Bugünkü Yazarlar Tüm Yazarlar
Mevlüt Uluğtekin YILMAZ

Mevlüt Uluğtekin YILMAZ

Türk milletine çağrıdır!

Sevgili okuyucum; sürekli olarak ifade ettiğim gibi; tarih gerçeklerin annesidir! Biz ancak tarihi gerçekçi biçimde öğrendiğimiz zaman, daha yetkin, daha gürbüz sonuçlarla bilgimizi çoğaltacağız.

Sizlere Sayın Efendi Barutçu'nun Sultan Alparslan'ı anlatan takdire şayan güzelliğini sizlere sunmak istiyorum.

Sultan Alparslan Gâzi ve ordusu Doğu Roma İmparatorluğu'nun en önemli kalelerinden olan "asla zapt edilemez" biçiminde nitelenen Kars sınırları içerisindeki Anı Kalesi'ni fethetti!

Arpaçay üzerinde müstahkem bir mevkide bulunan Anı Kalesi'ni kuşatan Selçuklu kuvvetleri, özellikle lağımcılar ve kalenin karşısına kurulan tahtadan bir kule üzerindeki mancınığın ve stratejik öneme haiz noktalara yerleştiren okçuların, gece gündüz azimle savaşmaları Büyük Sultan Alparslan'ın uyguladığı mahirane savaş taktiği sayesinde kaleyi fethetmeyi başardılar.

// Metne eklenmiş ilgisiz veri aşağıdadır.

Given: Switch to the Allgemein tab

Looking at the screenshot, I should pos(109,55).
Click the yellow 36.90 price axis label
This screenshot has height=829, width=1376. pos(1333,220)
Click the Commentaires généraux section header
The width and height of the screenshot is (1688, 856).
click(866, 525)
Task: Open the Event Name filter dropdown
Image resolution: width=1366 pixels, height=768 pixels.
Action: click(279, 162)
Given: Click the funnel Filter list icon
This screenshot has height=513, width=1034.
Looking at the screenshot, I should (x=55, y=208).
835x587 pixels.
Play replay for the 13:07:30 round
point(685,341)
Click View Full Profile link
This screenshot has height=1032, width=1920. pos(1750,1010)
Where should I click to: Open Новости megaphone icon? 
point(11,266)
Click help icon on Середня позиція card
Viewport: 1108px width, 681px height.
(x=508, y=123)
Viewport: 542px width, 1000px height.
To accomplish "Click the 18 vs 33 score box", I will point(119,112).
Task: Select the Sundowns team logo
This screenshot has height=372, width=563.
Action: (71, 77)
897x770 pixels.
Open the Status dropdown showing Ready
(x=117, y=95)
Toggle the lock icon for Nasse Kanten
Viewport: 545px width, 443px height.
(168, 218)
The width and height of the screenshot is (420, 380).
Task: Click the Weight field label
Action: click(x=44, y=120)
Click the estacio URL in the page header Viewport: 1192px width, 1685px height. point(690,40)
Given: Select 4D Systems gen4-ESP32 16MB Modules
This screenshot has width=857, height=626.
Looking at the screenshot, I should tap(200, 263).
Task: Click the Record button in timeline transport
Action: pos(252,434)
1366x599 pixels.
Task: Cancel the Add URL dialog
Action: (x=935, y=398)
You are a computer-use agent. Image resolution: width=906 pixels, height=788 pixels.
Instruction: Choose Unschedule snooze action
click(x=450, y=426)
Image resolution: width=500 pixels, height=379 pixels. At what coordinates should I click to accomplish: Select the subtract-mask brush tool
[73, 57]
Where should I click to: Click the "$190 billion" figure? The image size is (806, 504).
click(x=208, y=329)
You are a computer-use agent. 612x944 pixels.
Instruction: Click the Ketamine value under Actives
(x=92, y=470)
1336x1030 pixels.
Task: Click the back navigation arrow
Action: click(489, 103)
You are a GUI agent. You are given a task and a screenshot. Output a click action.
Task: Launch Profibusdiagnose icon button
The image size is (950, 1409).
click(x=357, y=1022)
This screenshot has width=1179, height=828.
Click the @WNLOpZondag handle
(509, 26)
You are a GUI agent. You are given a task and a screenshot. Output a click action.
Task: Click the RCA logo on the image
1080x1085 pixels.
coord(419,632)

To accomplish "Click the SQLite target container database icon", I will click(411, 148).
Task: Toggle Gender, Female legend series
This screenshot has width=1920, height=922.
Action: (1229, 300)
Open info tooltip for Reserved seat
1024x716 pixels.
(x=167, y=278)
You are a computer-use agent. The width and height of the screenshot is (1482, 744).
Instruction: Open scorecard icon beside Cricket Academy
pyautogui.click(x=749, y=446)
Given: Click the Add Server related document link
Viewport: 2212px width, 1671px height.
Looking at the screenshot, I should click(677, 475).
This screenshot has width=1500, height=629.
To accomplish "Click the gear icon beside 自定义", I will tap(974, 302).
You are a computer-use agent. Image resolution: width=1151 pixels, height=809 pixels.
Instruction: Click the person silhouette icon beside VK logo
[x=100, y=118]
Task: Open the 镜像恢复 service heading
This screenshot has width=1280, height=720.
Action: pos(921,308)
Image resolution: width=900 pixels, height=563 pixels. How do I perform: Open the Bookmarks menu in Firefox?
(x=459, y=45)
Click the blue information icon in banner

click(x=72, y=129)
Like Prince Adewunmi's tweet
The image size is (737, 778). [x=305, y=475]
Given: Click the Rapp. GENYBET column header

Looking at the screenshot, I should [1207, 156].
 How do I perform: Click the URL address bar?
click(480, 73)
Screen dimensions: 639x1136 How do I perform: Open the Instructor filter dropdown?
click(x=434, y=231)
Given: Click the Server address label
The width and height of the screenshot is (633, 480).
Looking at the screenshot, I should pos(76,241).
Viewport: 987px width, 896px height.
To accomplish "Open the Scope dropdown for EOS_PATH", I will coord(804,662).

Doğu Roma İmparatorluğu'nun dolayısıyla Hıristiyan âleminin bu ünlü şehrinin Müslüman Türklerin eline geçmesi Hıristiyan dünyasında derin üzüntüler yaratmasına karşılık İslam âleminde de büyük sevinç ve gösterilere sebep olmuştur.

Fethin şehitlerinin ardından maneviyatın muharipleri geldi. Bu gidiş-gelişler, bu yüce ruh hâleti, bu deruni hissiyat, asırlar boyu devam etti ve böylece Anadolu toprakları kutlu bir maya ile mayalandı!

Kutlu maya ile mayalanan bütün kültür ve medeniyet hazinelerimizin emanetçisi şüphesiz gençliğimizdir; bu hazineyi onlar miras olarak devralacaktır!

Sahip olduğumuz bu hazinenin; yeni ve genç nesillere anlatılması, aktarılması ancak büyük kumandan Sultan Alparslan'ın ve onun muzaffer neferinin parlak ve ihtişamlı çehrelerine aşina olmakla mümkündür. Ancak bu çehrelere aşina olan bir gençlik, ecdat mirasına sahip çıkabilecektir.

Aksi hâlde, kültür coğrafyamızdan doğan ve bütün cihana örnek olan tarihimizin bu ihtişamı zerafet, nezafet, nezahet ve nezaketi; modern asrın debdebesi, zemzemesi, şaşaası ve şatafatı içinde kaybolacak ve kendi inanç ve ruh dünyamıza uygun olmayan gösterişli yabancı fikir cereyanları arasında genç beyinleri zehirleyecektir.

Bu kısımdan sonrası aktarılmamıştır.